WHAT IS EXPECTED - Copy the listing from the line containing "Where should I" through the end of the listing, substituting "slider" for "carousel" and changing nothing else. Leave the pictures out.

━━━ LISTED RECORDS

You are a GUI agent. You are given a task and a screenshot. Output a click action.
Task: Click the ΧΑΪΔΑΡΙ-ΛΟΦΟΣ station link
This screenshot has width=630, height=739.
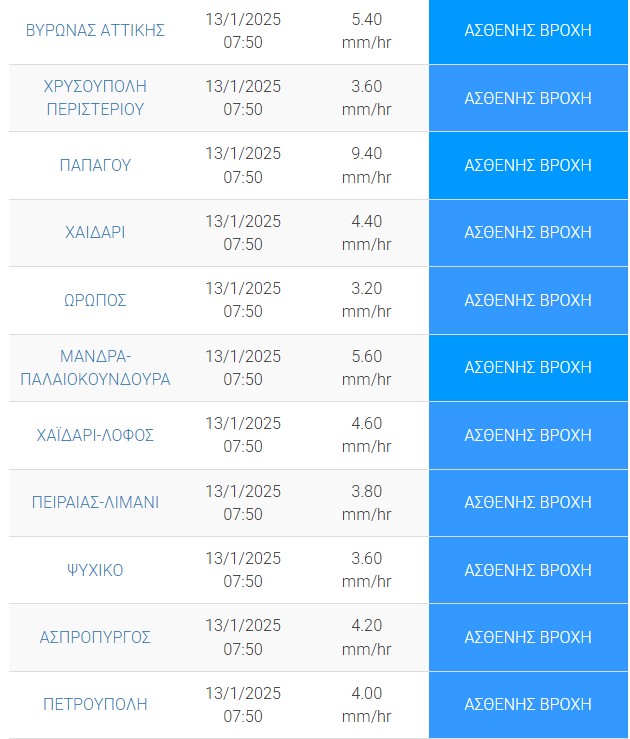pos(95,435)
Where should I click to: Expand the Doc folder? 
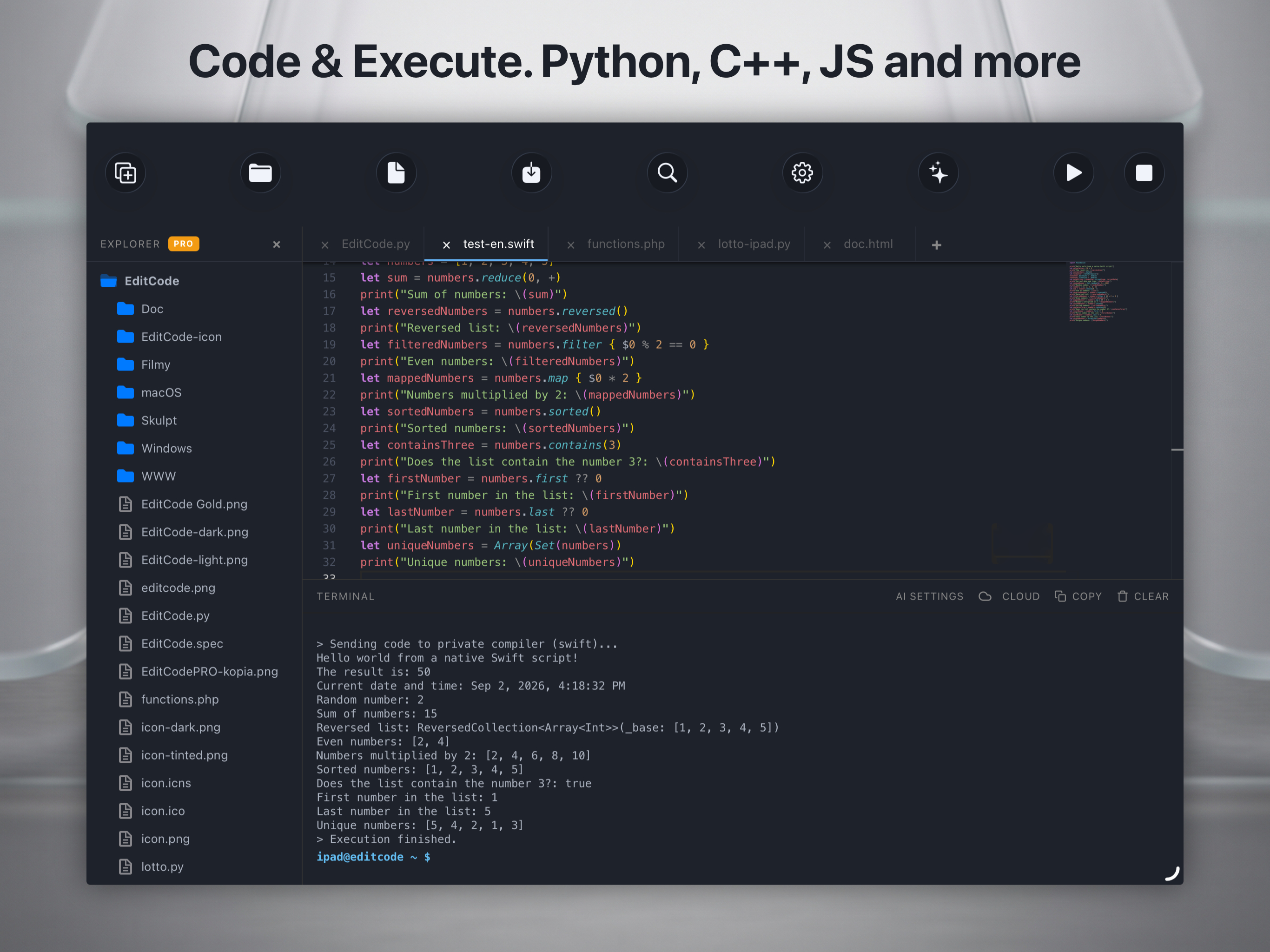152,309
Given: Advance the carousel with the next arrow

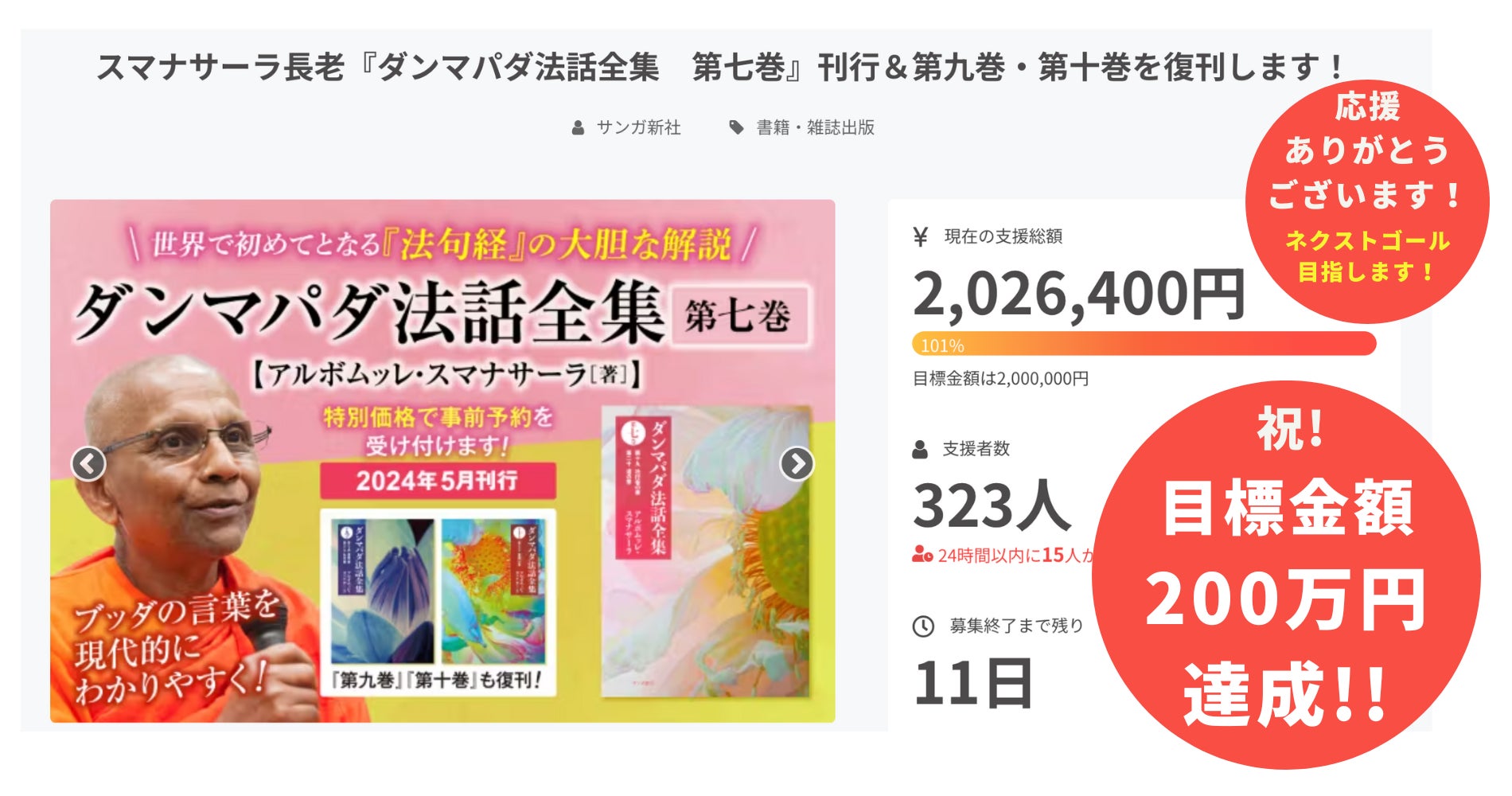Looking at the screenshot, I should click(797, 463).
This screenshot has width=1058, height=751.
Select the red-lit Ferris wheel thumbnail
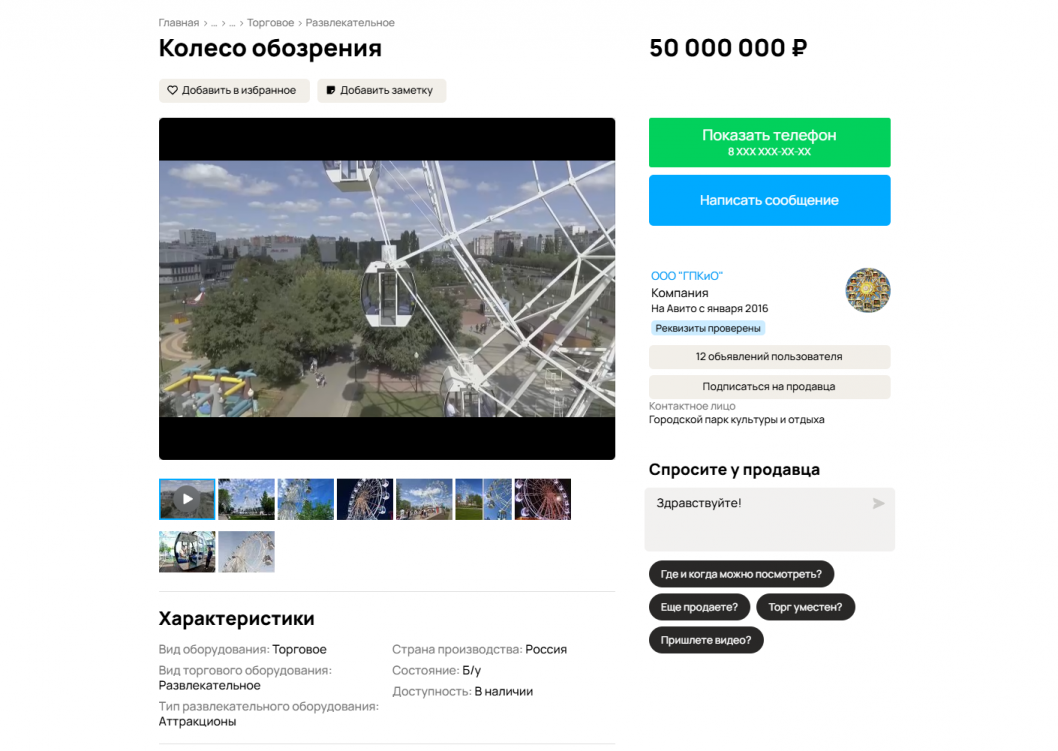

━━━━━━

RESULT FOR THIS TASK -
Where should I click to: Expand the Doc folder? 
152,309
Given: Advance the slider with the next arrow

Looking at the screenshot, I should click(797, 463).
This screenshot has width=1058, height=751.
Select the red-lit Ferris wheel thumbnail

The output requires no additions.